--- Exercise task ---
Count the lines in the listing below that contain the string "coordinates", treating uppercase and lowercase letters as distinct. Give only the number.

--- Records provided ---
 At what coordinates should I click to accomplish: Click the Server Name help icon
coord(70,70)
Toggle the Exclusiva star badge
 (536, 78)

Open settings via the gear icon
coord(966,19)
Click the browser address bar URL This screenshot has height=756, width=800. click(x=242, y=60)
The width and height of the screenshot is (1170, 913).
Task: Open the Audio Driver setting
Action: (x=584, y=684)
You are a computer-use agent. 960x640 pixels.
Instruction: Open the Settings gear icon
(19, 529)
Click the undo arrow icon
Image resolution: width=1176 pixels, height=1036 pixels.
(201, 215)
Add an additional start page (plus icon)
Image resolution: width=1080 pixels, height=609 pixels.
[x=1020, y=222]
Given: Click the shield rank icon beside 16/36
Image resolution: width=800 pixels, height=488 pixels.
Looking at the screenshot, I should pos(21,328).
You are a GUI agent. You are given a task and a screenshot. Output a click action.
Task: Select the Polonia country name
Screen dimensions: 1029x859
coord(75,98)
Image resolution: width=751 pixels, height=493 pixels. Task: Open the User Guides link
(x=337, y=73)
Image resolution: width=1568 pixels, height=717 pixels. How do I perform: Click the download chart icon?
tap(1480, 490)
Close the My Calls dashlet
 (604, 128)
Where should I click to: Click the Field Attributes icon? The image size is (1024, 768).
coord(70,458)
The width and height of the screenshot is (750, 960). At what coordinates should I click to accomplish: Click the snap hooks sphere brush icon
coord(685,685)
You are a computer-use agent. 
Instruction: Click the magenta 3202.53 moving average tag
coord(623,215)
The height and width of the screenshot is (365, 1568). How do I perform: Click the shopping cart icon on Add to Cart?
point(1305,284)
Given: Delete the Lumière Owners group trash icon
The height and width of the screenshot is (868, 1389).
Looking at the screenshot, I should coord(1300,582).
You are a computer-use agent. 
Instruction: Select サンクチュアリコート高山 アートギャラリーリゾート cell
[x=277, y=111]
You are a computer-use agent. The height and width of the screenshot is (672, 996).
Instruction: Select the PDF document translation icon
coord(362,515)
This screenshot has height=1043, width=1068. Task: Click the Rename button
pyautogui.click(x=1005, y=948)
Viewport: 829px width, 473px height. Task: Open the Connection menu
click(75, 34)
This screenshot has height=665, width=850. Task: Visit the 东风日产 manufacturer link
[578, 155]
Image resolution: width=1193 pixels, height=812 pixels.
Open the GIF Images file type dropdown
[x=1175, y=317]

--- Exercise result ---
2